Exercise objective: Repeat every line of the material below, with no changes.
── Data for the task
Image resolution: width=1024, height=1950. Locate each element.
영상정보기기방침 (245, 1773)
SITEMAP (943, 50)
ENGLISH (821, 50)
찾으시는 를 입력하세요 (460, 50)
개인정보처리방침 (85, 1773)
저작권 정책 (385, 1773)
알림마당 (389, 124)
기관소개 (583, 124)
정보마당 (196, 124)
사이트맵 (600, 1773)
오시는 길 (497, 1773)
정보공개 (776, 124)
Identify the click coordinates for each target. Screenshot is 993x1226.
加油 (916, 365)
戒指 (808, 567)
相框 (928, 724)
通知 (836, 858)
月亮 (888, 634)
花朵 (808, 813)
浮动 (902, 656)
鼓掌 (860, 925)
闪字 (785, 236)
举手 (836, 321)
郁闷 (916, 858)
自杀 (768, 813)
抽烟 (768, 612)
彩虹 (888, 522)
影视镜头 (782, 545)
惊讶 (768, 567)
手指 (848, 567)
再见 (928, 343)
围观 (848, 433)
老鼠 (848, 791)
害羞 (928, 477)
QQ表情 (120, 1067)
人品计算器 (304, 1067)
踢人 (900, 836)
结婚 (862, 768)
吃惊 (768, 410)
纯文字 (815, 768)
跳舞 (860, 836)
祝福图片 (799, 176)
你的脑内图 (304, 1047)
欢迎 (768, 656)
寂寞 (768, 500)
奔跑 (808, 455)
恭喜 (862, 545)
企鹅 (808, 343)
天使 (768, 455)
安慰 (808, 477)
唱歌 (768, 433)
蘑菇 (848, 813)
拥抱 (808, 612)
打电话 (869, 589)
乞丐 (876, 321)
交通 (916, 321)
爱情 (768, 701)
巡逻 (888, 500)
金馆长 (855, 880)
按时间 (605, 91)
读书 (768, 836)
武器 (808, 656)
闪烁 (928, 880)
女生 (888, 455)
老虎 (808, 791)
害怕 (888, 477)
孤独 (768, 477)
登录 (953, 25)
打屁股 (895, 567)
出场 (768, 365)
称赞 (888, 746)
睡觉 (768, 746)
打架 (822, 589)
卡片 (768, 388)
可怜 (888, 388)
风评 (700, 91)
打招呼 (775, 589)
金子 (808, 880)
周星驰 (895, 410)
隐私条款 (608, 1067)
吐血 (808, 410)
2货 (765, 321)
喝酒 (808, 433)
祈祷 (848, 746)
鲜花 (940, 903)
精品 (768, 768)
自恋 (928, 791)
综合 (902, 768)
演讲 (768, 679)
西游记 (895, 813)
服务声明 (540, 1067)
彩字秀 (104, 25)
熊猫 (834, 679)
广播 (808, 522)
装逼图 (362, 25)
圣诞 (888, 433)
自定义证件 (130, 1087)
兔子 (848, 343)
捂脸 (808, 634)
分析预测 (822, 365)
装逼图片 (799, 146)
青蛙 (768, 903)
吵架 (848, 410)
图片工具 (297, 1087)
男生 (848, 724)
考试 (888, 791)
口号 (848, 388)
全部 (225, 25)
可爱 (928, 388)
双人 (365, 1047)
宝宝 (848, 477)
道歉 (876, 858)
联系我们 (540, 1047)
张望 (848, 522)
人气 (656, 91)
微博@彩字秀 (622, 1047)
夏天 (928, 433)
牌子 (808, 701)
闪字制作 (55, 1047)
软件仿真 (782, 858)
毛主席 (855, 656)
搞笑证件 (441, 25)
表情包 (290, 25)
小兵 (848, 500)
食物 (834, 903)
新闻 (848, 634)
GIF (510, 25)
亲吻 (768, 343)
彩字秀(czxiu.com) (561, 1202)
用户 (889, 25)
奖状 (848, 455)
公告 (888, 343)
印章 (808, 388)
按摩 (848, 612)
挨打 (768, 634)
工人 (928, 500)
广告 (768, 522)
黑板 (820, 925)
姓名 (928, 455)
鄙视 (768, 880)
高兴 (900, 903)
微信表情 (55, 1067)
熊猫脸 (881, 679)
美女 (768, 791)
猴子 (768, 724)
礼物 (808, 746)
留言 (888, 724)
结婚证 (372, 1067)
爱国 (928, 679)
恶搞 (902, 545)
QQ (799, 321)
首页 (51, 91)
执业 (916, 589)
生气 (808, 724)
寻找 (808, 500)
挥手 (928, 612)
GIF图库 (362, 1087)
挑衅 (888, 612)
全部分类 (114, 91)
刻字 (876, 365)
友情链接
────
Output for this task:
Image resolution: width=1024, height=1950. Locate each element.
영상정보기기방침 (245, 1773)
SITEMAP (943, 50)
ENGLISH (821, 50)
찾으시는 를 입력하세요 (460, 50)
개인정보처리방침 (85, 1773)
저작권 정책 (385, 1773)
알림마당 (389, 124)
기관소개 (583, 124)
정보마당 (196, 124)
사이트맵 (600, 1773)
오시는 길 (497, 1773)
정보공개 (776, 124)
Identify the click coordinates for each target. Screenshot is 993x1226.
加油 (916, 365)
戒指 (808, 567)
相框 (928, 724)
通知 (836, 858)
月亮 (888, 634)
花朵 (808, 813)
浮动 (902, 656)
鼓掌 (860, 925)
闪字 (785, 236)
举手 (836, 321)
郁闷 (916, 858)
自杀 (768, 813)
抽烟 (768, 612)
彩虹 (888, 522)
影视镜头 (782, 545)
惊讶 (768, 567)
手指 (848, 567)
再见 (928, 343)
围观 (848, 433)
老鼠 (848, 791)
害羞 (928, 477)
QQ表情 (120, 1067)
人品计算器 (304, 1067)
踢人 (900, 836)
结婚 (862, 768)
吃惊 (768, 410)
纯文字 (815, 768)
跳舞 (860, 836)
祝福图片 (799, 176)
你的脑内图 (304, 1047)
欢迎 (768, 656)
寂寞 (768, 500)
奔跑 (808, 455)
恭喜 (862, 545)
企鹅 (808, 343)
天使 (768, 455)
安慰 (808, 477)
唱歌 (768, 433)
蘑菇 (848, 813)
拥抱 (808, 612)
打电话 (869, 589)
乞丐 (876, 321)
交通 (916, 321)
爱情 (768, 701)
巡逻 (888, 500)
金馆长 (855, 880)
按时间 (605, 91)
读书 (768, 836)
武器 (808, 656)
闪烁 (928, 880)
女生 (888, 455)
老虎 (808, 791)
害怕 (888, 477)
孤独 (768, 477)
登录 (953, 25)
打屁股 (895, 567)
出场 (768, 365)
称赞 (888, 746)
睡觉 (768, 746)
打架 (822, 589)
卡片 (768, 388)
可怜 (888, 388)
风评 (700, 91)
打招呼 (775, 589)
金子 (808, 880)
周星驰 (895, 410)
隐私条款 (608, 1067)
吐血 (808, 410)
2货 (765, 321)
喝酒 (808, 433)
祈祷 (848, 746)
鲜花 (940, 903)
精品 (768, 768)
自恋 (928, 791)
综合 (902, 768)
演讲 (768, 679)
西游记 (895, 813)
服务声明 (540, 1067)
彩字秀 (104, 25)
熊猫 (834, 679)
广播 (808, 522)
装逼图 (362, 25)
圣诞 (888, 433)
自定义证件 (130, 1087)
兔子 (848, 343)
捂脸 (808, 634)
分析预测 (822, 365)
装逼图片 (799, 146)
青蛙 (768, 903)
吵架 (848, 410)
图片工具 (297, 1087)
男生 (848, 724)
考试 (888, 791)
口号 (848, 388)
全部 (225, 25)
可爱 (928, 388)
双人 (365, 1047)
宝宝 (848, 477)
道歉 (876, 858)
联系我们 (540, 1047)
张望 (848, 522)
人气 (656, 91)
微博@彩字秀 (622, 1047)
夏天 (928, 433)
牌子 (808, 701)
闪字制作 (55, 1047)
软件仿真 (782, 858)
毛主席 (855, 656)
搞笑证件 (441, 25)
表情包 (290, 25)
小兵 (848, 500)
食物 (834, 903)
新闻 (848, 634)
GIF (510, 25)
亲吻 (768, 343)
彩字秀(czxiu.com) (561, 1202)
用户 (889, 25)
奖状 (848, 455)
公告 (888, 343)
印章 (808, 388)
按摩 (848, 612)
挨打 (768, 634)
工人 (928, 500)
广告 (768, 522)
黑板 (820, 925)
姓名 (928, 455)
鄙视 (768, 880)
高兴 (900, 903)
微信表情 (55, 1067)
熊猫脸 (881, 679)
美女 (768, 791)
猴子 (768, 724)
礼物 (808, 746)
留言 (888, 724)
结婚证 (372, 1067)
爱国 (928, 679)
恶搞 (902, 545)
QQ (799, 321)
首页 (51, 91)
执业 (916, 589)
生气 (808, 724)
寻找 (808, 500)
挥手 (928, 612)
GIF图库 (362, 1087)
挑衅 (888, 612)
全部分类 (114, 91)
刻字 (876, 365)
友情链接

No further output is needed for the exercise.